---- Material shown

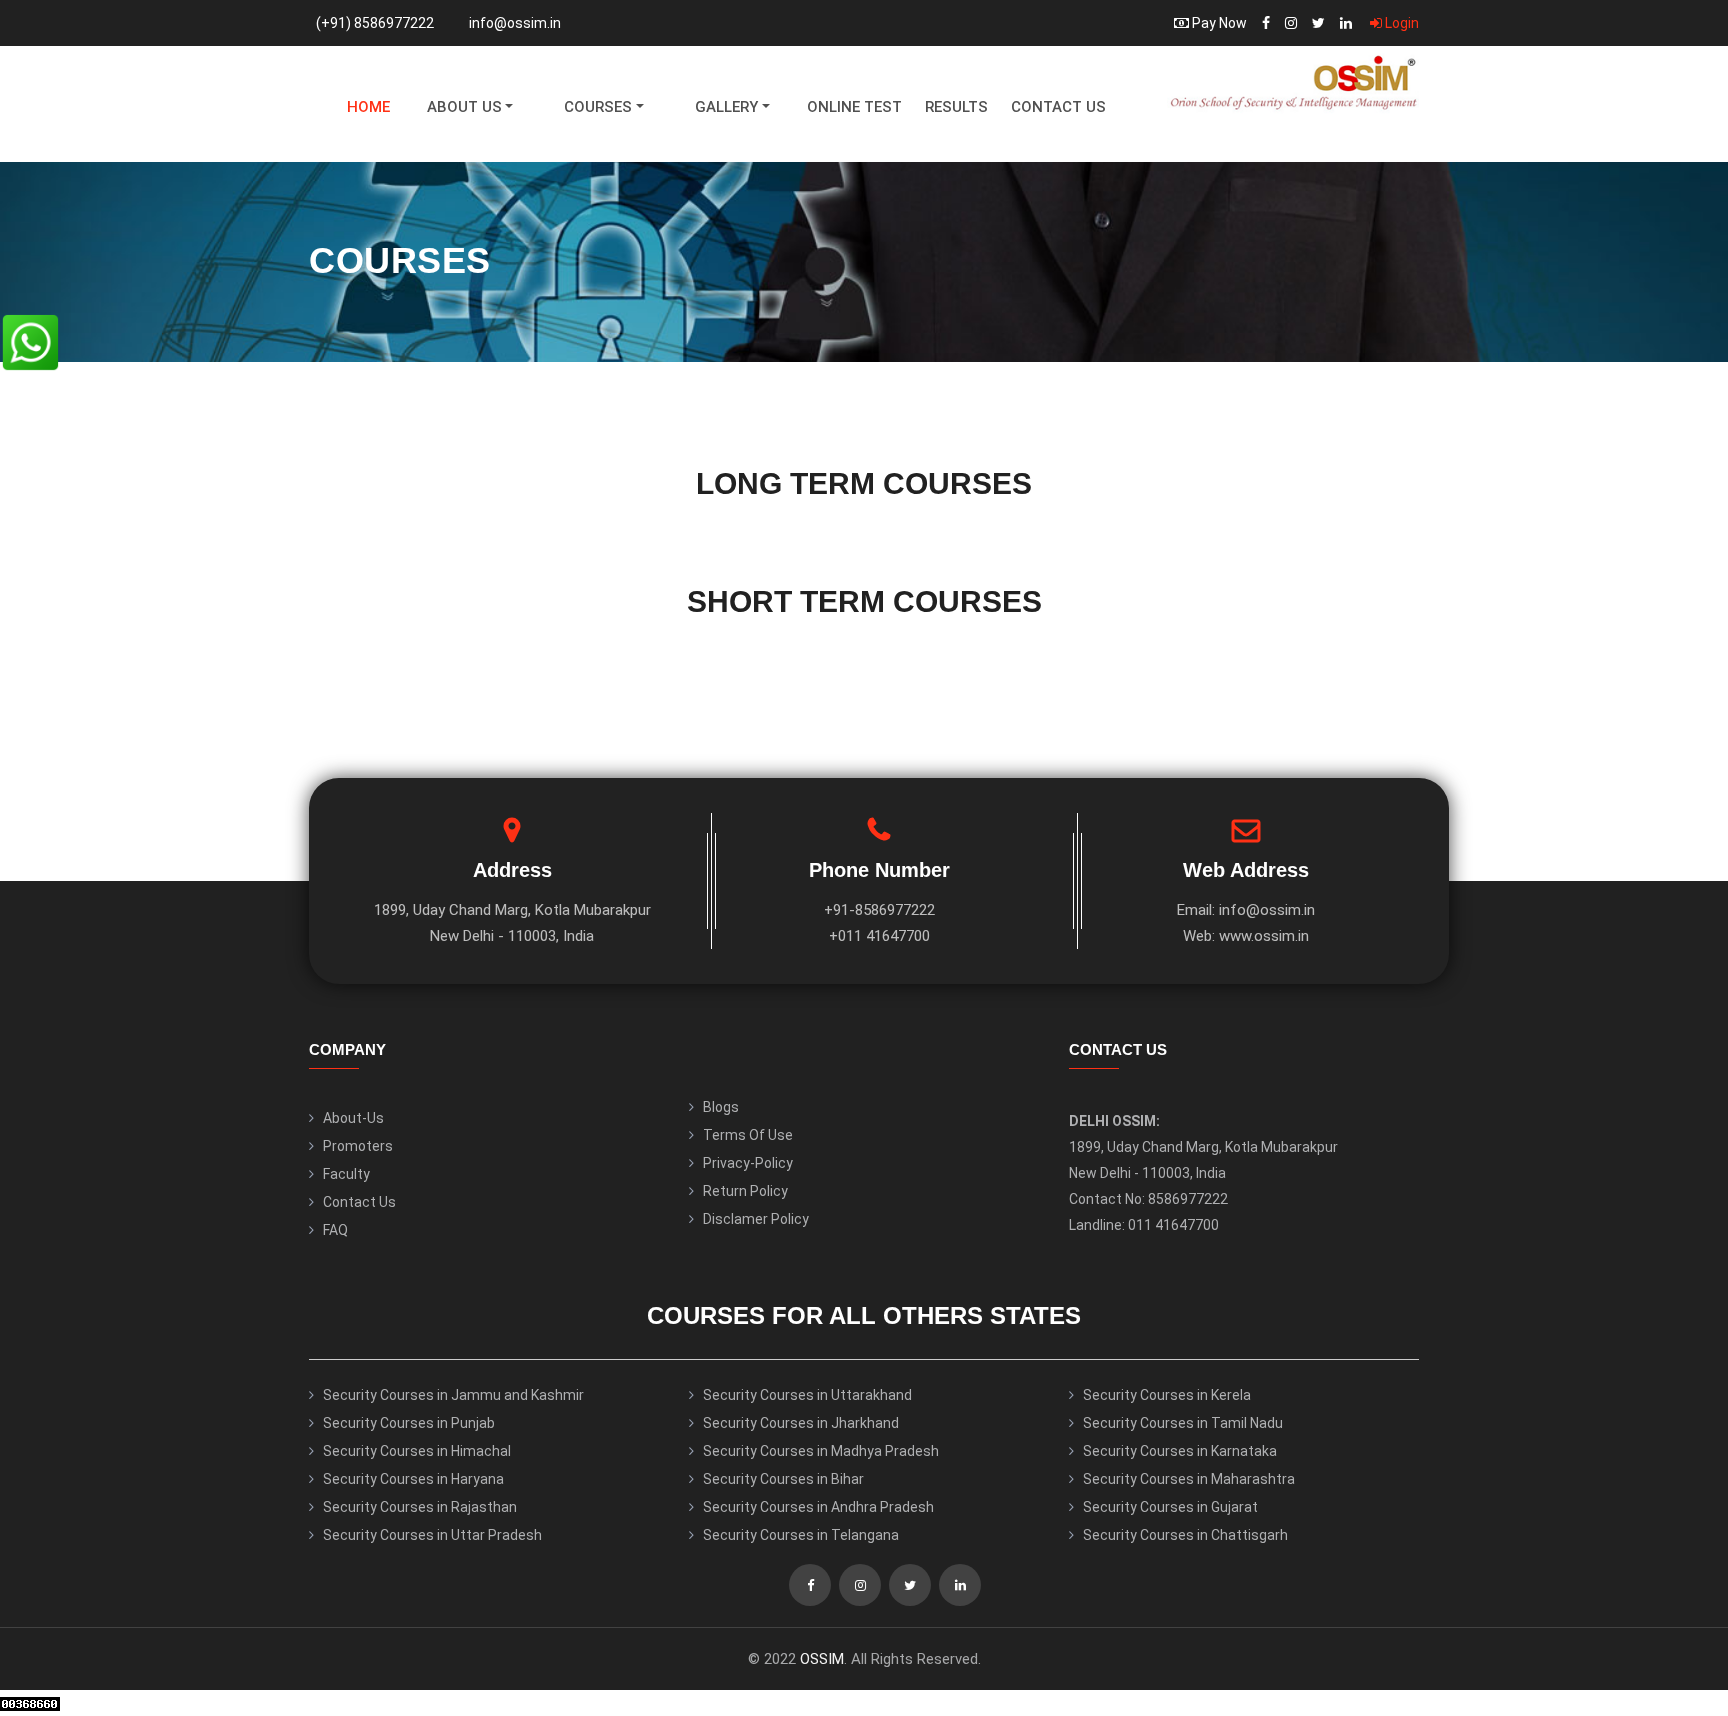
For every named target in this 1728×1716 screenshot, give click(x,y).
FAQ (335, 1230)
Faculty (346, 1174)
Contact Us (1058, 107)
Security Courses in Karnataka (1180, 1451)
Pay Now (1218, 23)
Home (368, 107)
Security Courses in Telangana (801, 1535)
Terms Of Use (748, 1135)
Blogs (721, 1107)
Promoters (358, 1146)
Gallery (726, 107)
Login (1400, 23)
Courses (598, 107)
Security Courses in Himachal (417, 1451)
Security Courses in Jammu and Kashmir (453, 1395)
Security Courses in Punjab (409, 1423)
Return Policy (745, 1191)
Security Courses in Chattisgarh (1185, 1535)
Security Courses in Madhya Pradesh (821, 1451)
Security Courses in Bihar (783, 1479)
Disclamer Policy (756, 1219)
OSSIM (822, 1659)
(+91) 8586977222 (375, 23)
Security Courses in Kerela (1167, 1395)
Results (956, 107)
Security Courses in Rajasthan (420, 1507)
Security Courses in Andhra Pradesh (818, 1507)
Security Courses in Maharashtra (1189, 1479)
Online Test (854, 107)
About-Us (353, 1118)
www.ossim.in (1264, 936)
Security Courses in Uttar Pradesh (432, 1535)
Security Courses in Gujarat (1170, 1507)
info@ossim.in (515, 23)
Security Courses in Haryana (413, 1479)
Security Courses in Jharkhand (801, 1423)
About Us (464, 107)
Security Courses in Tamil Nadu (1183, 1423)
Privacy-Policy (748, 1163)
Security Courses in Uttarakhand (807, 1395)
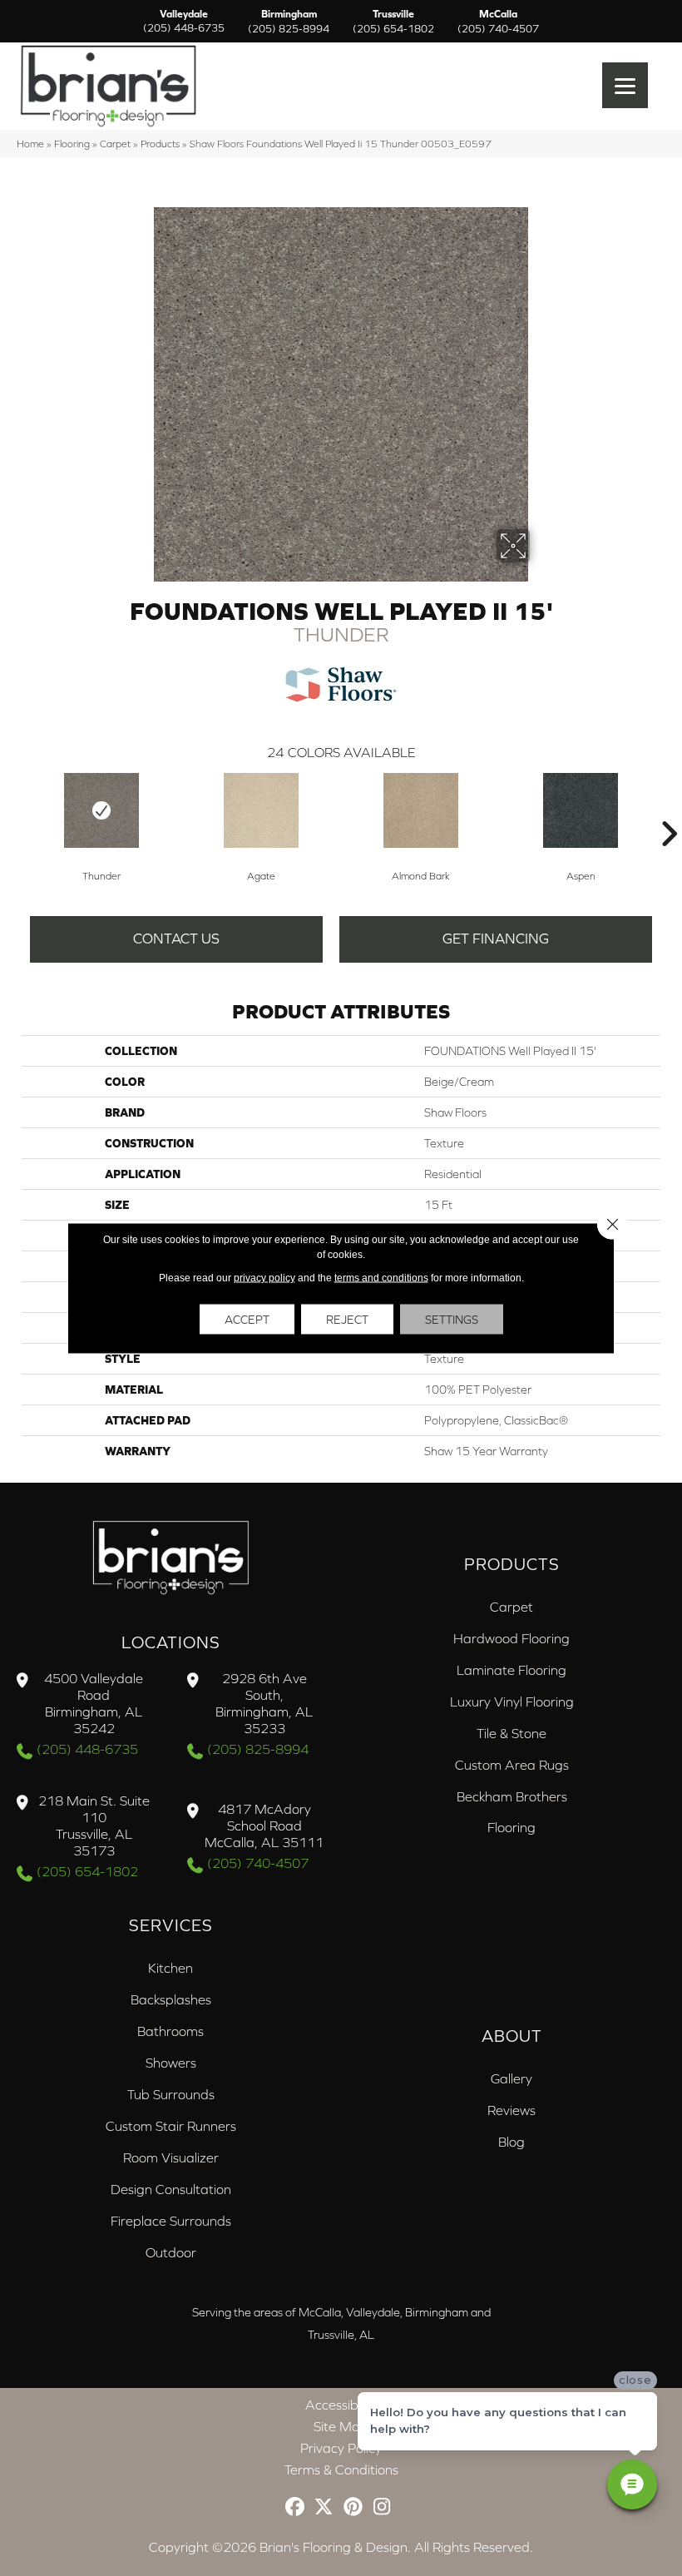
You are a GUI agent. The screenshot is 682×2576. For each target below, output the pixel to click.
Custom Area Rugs (512, 1764)
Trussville (393, 21)
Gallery (511, 2078)
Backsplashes (171, 1999)
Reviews (511, 2110)
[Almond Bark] (421, 810)
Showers (171, 2062)
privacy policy (264, 1278)
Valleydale (184, 21)
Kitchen (170, 1967)
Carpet (115, 143)
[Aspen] (580, 810)
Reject (347, 1319)
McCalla (498, 21)
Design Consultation (171, 2189)
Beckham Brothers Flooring (512, 1812)
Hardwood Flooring (511, 1638)
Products (160, 143)
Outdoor (171, 2252)
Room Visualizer (171, 2157)
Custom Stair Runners (171, 2125)
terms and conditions (381, 1278)
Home (30, 143)
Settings (451, 1319)
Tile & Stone (511, 1733)
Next (668, 808)
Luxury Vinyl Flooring (512, 1701)
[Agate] (261, 810)
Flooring (72, 143)
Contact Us (176, 938)
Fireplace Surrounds (171, 2220)
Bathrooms (170, 2031)
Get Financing (495, 938)
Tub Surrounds (171, 2094)
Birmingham (288, 21)
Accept (247, 1319)
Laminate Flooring (511, 1669)
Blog (511, 2141)
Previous (13, 808)
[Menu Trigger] (625, 85)
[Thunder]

--------

§ What to do
Would you write out each entry word for word and omit the images?

§ Task output
For every named target in this 1728×1716 screenshot, give click(x,y).
FAQ (335, 1230)
Faculty (346, 1174)
Contact Us (1058, 107)
Security Courses in Karnataka (1180, 1451)
Pay Now (1218, 23)
Home (368, 107)
Security Courses in Telangana (801, 1535)
Terms Of Use (748, 1135)
Blogs (721, 1107)
Promoters (358, 1146)
Gallery (726, 107)
Login (1400, 23)
Courses (598, 107)
Security Courses in Himachal (417, 1451)
Security Courses in Jammu and Kashmir (453, 1395)
Security Courses in Punjab (409, 1423)
Return Policy (745, 1191)
Security Courses in Chattisgarh (1185, 1535)
Security Courses in Madhya Pradesh (821, 1451)
Security Courses in Bihar (783, 1479)
Disclamer Policy (756, 1219)
OSSIM (822, 1659)
(+91) 8586977222 (375, 23)
Security Courses in Kerela (1167, 1395)
Results (956, 107)
Security Courses in Rajasthan (420, 1507)
Security Courses in Andhra Pradesh (818, 1507)
Security Courses in Maharashtra (1189, 1479)
Online Test (854, 107)
About-Us (353, 1118)
www.ossim.in (1264, 936)
Security Courses in Uttar Pradesh (432, 1535)
Security Courses in Gujarat (1170, 1507)
info@ossim.in (515, 23)
Security Courses in Haryana (413, 1479)
Security Courses in Jharkhand (801, 1423)
About Us (464, 107)
Security Courses in Tamil Nadu (1183, 1423)
Privacy-Policy (748, 1163)
Security Courses in Uttarakhand (807, 1395)
You are a GUI agent. The screenshot is 682×2576. For each target below, output the pixel to click.
Custom Area Rugs (512, 1764)
Trussville (393, 21)
Gallery (511, 2078)
Backsplashes (171, 1999)
Reviews (511, 2110)
[Almond Bark] (421, 810)
Showers (171, 2062)
privacy policy (264, 1278)
Valleydale (184, 21)
Kitchen (170, 1967)
Carpet (115, 143)
[Aspen] (580, 810)
Reject (347, 1319)
McCalla (498, 21)
Design Consultation (171, 2189)
Beckham Brothers Flooring (512, 1812)
Hardwood Flooring (511, 1638)
Products (160, 143)
Outdoor (171, 2252)
Room Visualizer (171, 2157)
Custom Stair Runners (171, 2125)
terms and conditions (381, 1278)
Home (30, 143)
Settings (451, 1319)
Tile & Stone (511, 1733)
Next (668, 808)
Luxury Vinyl Flooring (512, 1701)
[Agate] (261, 810)
Flooring (72, 143)
Contact Us (176, 938)
Fireplace Surrounds (171, 2220)
Bathrooms (170, 2031)
Get Financing (495, 938)
Tub Surrounds (171, 2094)
Birmingham (288, 21)
Accept (247, 1319)
Laminate Flooring (511, 1669)
Blog (511, 2141)
Previous (13, 808)
[Menu Trigger] (625, 85)
[Thunder]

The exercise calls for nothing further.